> _Provided records_:
+ + + + +
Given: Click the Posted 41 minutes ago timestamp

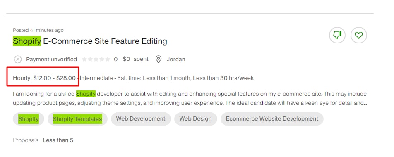Looking at the screenshot, I should (38, 30).
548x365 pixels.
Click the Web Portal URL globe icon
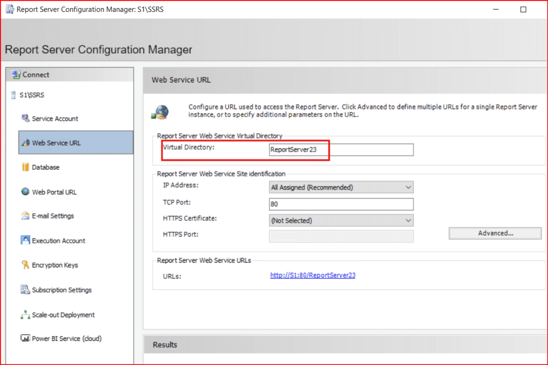[x=25, y=192]
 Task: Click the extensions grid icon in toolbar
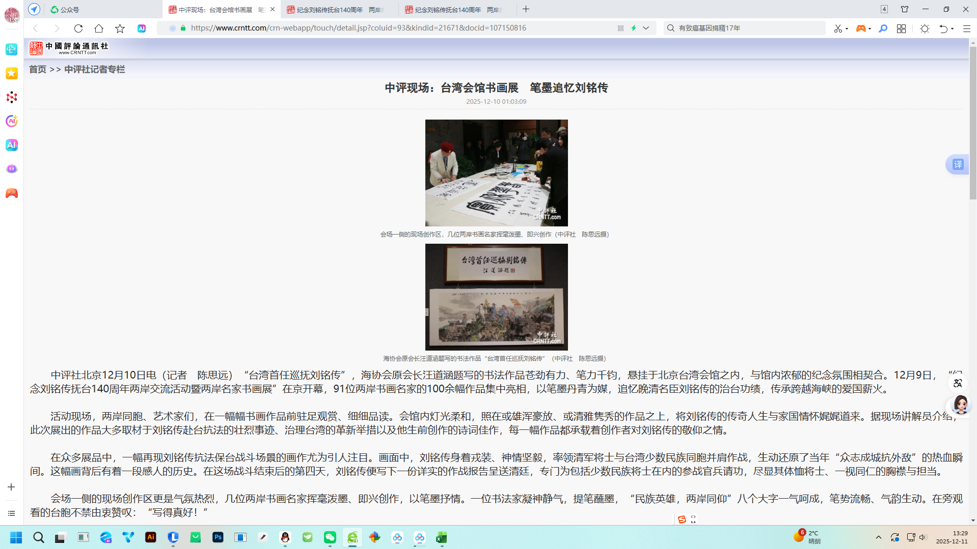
+ + + + +
> _Stated exercise_:
State how many lines in the material above contain the string "Click", with uppercase and lowercase treated as different. Reply with the number alone.

> _Expected output_:
3